What Venezuelan Inflation Can Tell Us about Our Future

What Venezuelan Inflation Can Tell Us about Our Future

As 2017 progresses, all eyes have been on the Venezuelan inflation train wreck currently unfolding.  While the unfortunate South American nation stopped publishing official (and embarrassing) inflation statistics some time ago, an informal index calculated by Bloomberg known as the “Venezuelan Café Con Leche Index” currently pegs the annualized inflation rate in beleaguered country at 616%.

This shockingly high inflation rate is even more alarming in light of the fact that the Venezuelan bolivar used to be Latin America’s strongest, most stable currency for most of the 20th century.  In fact, the Venezuelan bolivar was one of the world’s few currencies to actually appreciate versus the U.S. dollar between the 1920s and the 1970s!

This feat was quite an accomplishment, underscoring Venezuela’s strong economy and fiscal position in the mid 20th century.  Unfortunately, that previous monetary stability abruptly ended in dramatic fashion on February 18, 1983, when Venezuela experienced a shocking currency crisis referred to locally as “Viernes Negro” or Black Friday.

Before Venezuela’s 1983 Black Friday devaluation, the bolivar exchange rate had been fixed at 4.3 bolivars to the dollar.  Currently, that same bolivar trades for over 5,100,000 to the dollar on the Caracas black market.  That averages out to a staggeringly high Venezuelan inflation rate of about 50% per annum for the last 34 consecutive years.

Consequently, over the last few decades Venezuelans have learned that bolivars should be spent as quickly as possible in order to avoid the devastating effects of rampant inflation.  Every government attempt to stem the inflationary tide, including lopping three zeros off the end of the old bolivar in 2008 and renaming it the bolivar fuerte – the “strong bolivar” – has failed miserably.  At this point, Venezuela teeters on the brink of hyperinflation, effectively insolvent.

Reading this news about Venezuelan inflation got me thinking.  Chronic, elevated inflation forces Venezuelan shop owners to constantly readjust their prices upward.  If they don’t, they will quickly sell out of their below market price goods and then lack the necessary capital to restock.  But developed countries with strong currencies, like the U.S., Japan and the eurozone, allow businesses to retain static prices on old goods, sometimes for many years at a time.

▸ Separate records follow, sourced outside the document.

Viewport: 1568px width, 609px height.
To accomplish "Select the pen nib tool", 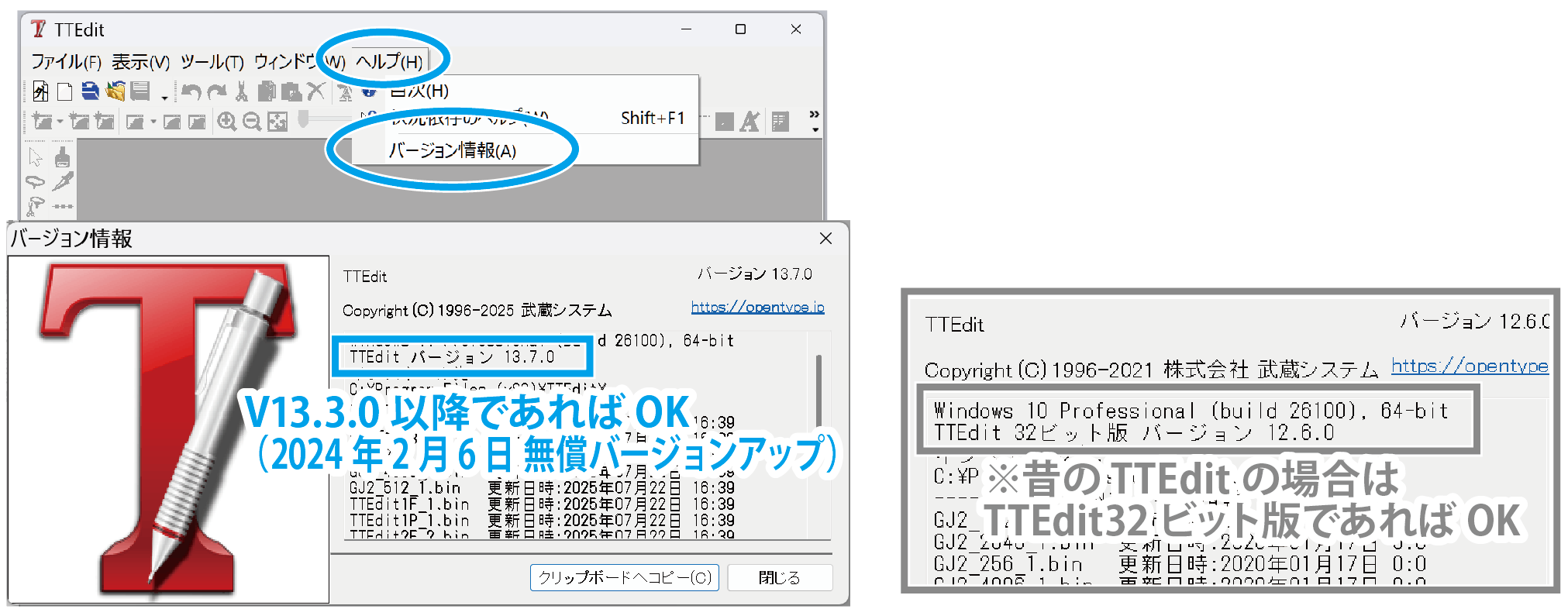I will coord(63,182).
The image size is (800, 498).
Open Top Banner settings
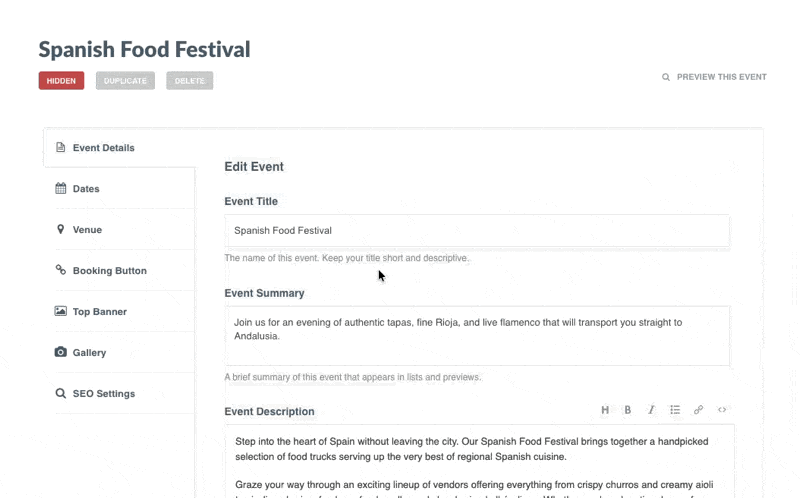coord(99,312)
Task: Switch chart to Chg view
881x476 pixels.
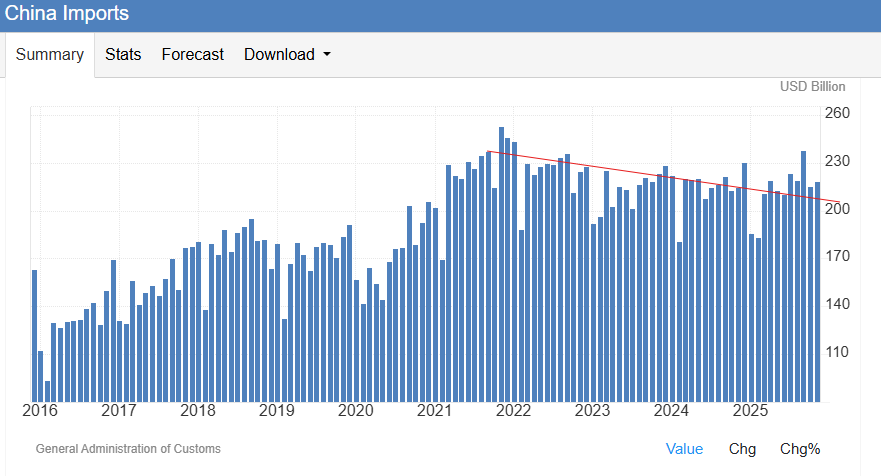Action: pyautogui.click(x=742, y=449)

This point was driven home to me when I visited the website of an online gem dealer recently.  Much of this dealer’s inventory was several years old.  This state of affairs is completely normal for the industry, though.  Jewelry stores and antique shops, as well as art, gem and coin dealers have notoriously slow inventory turnover.  It takes these businesses time to find the right buyer for their goods.

But then it hit me.  Even though much of this gem dealer’s inventory was relatively old, the prices hadn’t changed.  I know this is true because I’ve frequented this dealer’s website for several years.  The pricing on old stock has been absolutely static.

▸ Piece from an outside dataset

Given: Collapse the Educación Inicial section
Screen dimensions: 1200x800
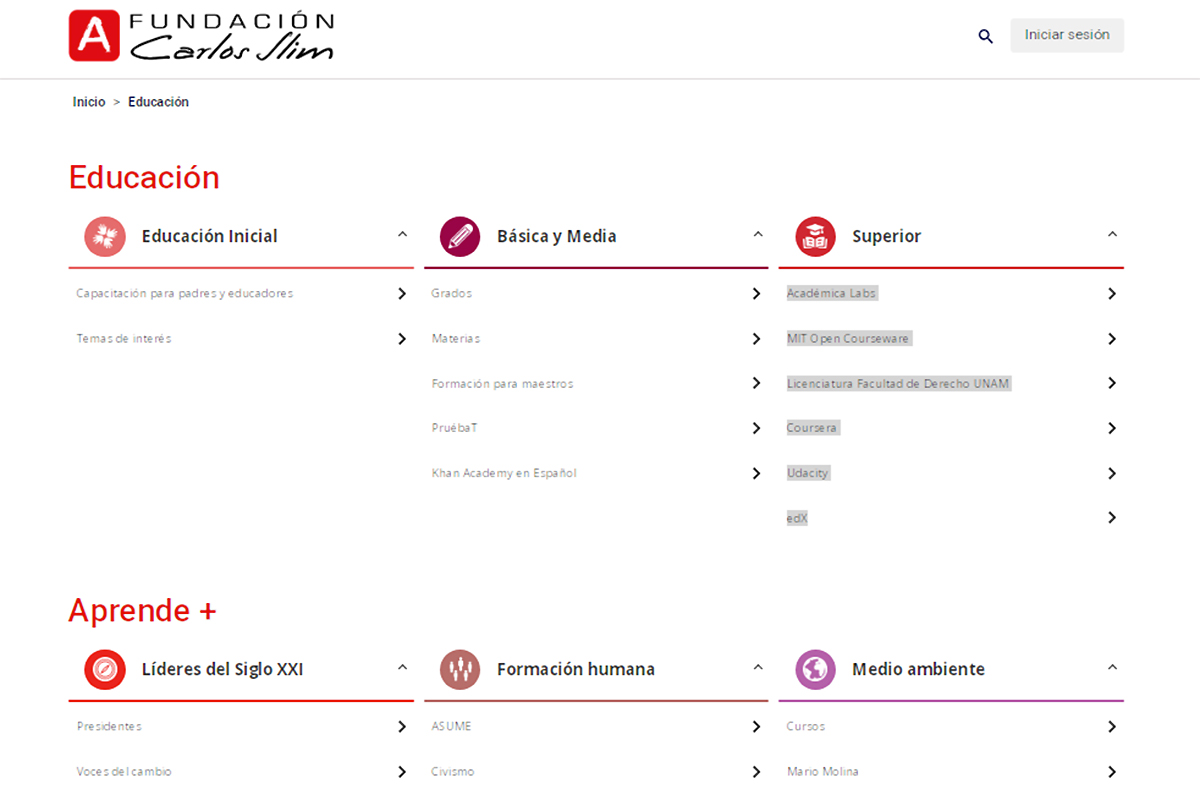Looking at the screenshot, I should click(x=402, y=235).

This is a situation that doesn’t exist in Venezuela.  It is a situation that can’t exist in Venezuela.  Yet it is a situation that we in the developed world take for granted today.

Investors and consumers in the U.S. and other developed countries have become complacent about stable prices.  We believe, implicitly, that inventory prices will remain fixed and unchanging forever.  But this is a poor assumption, justified only by looking in the rear view mirror of monetary history.  Instead, it would be prudent to look at Venezuelan inflation for a glimpse of what a darker, rawer economic future might look like.

I know that many people naively believe “It can’t happen here.”  Those people are wrong.  Government officials and monetary authorities in the developed world are under exactly the same pressures for politically expedient solutions as their Venezuelan counterparts.

This is proven by how quickly and easily central banks around the world adopted quantitative easing during the financial crisis of 2008-2009.  Quantitative easing – the outright printing of money by central banks – had been a forbidden, nearly unthinkable, practice for central bankers in ages past.  Now this inflationary policy has been glibly justified and normalized by those in power.

This gradual slide into inflationism has important implications for investors in art and antiques.  I have been personally guilty of the conceit of believing that alternative asset prices won’t meaningfully rise while I carefully consider my choices.  I window shop art and antiques endlessly, yet only occasionally open up my wallet to buy.  And yet I am keenly aware that the U.S. dollar’s reign as the global currency hegemon is gradually drawing to a close.

While I firmly believe that the dollar will strengthen over the next few years, I also know that the dollar will eventually one day join all other paper currencies in the dustbin of history.  This isn’t a prediction so much as an inevitability driven by human fallibility.  If we learn anything from Venezuelan inflation, it should be that no fiat currency lasts forever.